- [Problems and tasks]:
(A) Write out the portion of the excerpt on social neuron debiasing that begins at the words "LVLM Results¶" and stops after the words "labels for training.".
(B) In the excerpt on social neuron debiasing, what value of α is used to blend the reconstructed and original features?

By excluding neurons that are also effective for other groups and selecting the top neurons with the highest mean activation, the combination of "high consistency (\(\geq\tau\))" and "group specificity (set difference)" isolates monosemantic neurons encoding only the social attributes of that group.

3. Social Neuron Modulation Inference: Deactivating Neurons Without Modifying Weights

Once social neurons are identified, their activations in the SAE sparse code are forcibly set to \(\gamma\) (usually 0) during inference, resulting in a debiased sparse code \(\mathbf{z}'\). This is then reconstructed into a debiased feature \(\hat{\mathbf{v}} = \psi(\mathbf{z}')\) via the SAE decoder. To prevent reconstruction errors from harming downstream tasks, the final output is a weighted blend of the reconstructed and original features: \(\mathbf{v}' = \alpha\hat{\mathbf{v}} + (1-\alpha)\mathbf{v}\), with \(\alpha=0.6\). The entire process only modifies the SAE sparse representation and does not touch the original model weights, ensuring that bias is stripped away while general capabilities remain nearly intact—a key advantage over pruning or fine-tuning.

Key Experimental Results¶

Main Results (CLIP ViT-B/16 Gender Bias, Max Skew↓)¶

Method	Interpretable?	Adj	Occup	Act	Ster
CLIP Baseline	-	21.9	33.5	19.8	32.5
Bend-VLM	✗	10.8	10.2	9.8	9.1
SANER	✗	8.9	14.5	7.7	-
Ours (T)	✓	7.1	16.2	14.2	8.1
Ours (I)	✓	14.2	21.5	20.0	18.3

LVLM Results¶

Configuration	Gender Bias Reduction	Gen. Performance Drop
DeBiasLens-InternVL2 (α=0.6)	40-50%	Only 4-10 points
Pruning Methods	Similar	Larger drop
Prompt Engineering	Limited	Minimal

Key Findings¶

DeBiasLens(T) performs best on adjectives and stereotype prompts without requiring attribute labels for training.

- [Provided records]:
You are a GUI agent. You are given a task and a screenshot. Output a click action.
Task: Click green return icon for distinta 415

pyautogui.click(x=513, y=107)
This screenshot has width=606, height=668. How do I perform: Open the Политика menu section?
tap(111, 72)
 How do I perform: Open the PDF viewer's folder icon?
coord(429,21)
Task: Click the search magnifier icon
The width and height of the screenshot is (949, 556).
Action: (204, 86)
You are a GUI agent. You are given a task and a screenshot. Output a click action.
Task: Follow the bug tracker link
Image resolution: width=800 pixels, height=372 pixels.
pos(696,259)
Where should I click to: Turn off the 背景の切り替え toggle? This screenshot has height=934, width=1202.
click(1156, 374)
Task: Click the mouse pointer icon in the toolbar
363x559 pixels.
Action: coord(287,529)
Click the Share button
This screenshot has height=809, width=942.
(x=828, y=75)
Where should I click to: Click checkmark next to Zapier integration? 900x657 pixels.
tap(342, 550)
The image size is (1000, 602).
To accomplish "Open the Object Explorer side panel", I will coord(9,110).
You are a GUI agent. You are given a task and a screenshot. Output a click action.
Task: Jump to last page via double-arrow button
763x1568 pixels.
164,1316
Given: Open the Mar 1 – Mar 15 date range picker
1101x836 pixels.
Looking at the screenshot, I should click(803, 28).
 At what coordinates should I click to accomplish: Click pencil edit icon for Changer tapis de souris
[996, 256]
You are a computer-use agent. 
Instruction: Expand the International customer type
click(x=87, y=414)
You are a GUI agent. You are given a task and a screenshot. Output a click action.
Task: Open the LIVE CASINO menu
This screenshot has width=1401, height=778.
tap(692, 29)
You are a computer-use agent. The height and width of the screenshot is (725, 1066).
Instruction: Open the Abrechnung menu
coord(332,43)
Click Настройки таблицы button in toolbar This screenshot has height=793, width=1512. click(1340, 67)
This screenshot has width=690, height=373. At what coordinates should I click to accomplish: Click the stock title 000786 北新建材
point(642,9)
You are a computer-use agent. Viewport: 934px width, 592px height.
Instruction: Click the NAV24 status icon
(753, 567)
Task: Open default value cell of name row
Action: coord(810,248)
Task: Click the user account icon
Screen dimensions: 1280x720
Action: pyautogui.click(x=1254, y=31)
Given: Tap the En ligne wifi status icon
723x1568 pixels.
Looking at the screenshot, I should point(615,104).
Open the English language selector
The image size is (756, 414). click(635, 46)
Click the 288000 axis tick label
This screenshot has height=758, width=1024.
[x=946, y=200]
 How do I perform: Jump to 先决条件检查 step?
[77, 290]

- [Expected outputs]:
(A)
LVLM Results¶

Configuration	Gender Bias Reduction	Gen. Performance Drop
DeBiasLens-InternVL2 (α=0.6)	40-50%	Only 4-10 points
Pruning Methods	Similar	Larger drop
Prompt Engineering	Limited	Minimal

Key Findings¶

DeBiasLens(T) performs best on adjectives and stereotype prompts without requiring attribute labels for training.

(B) α = 0.6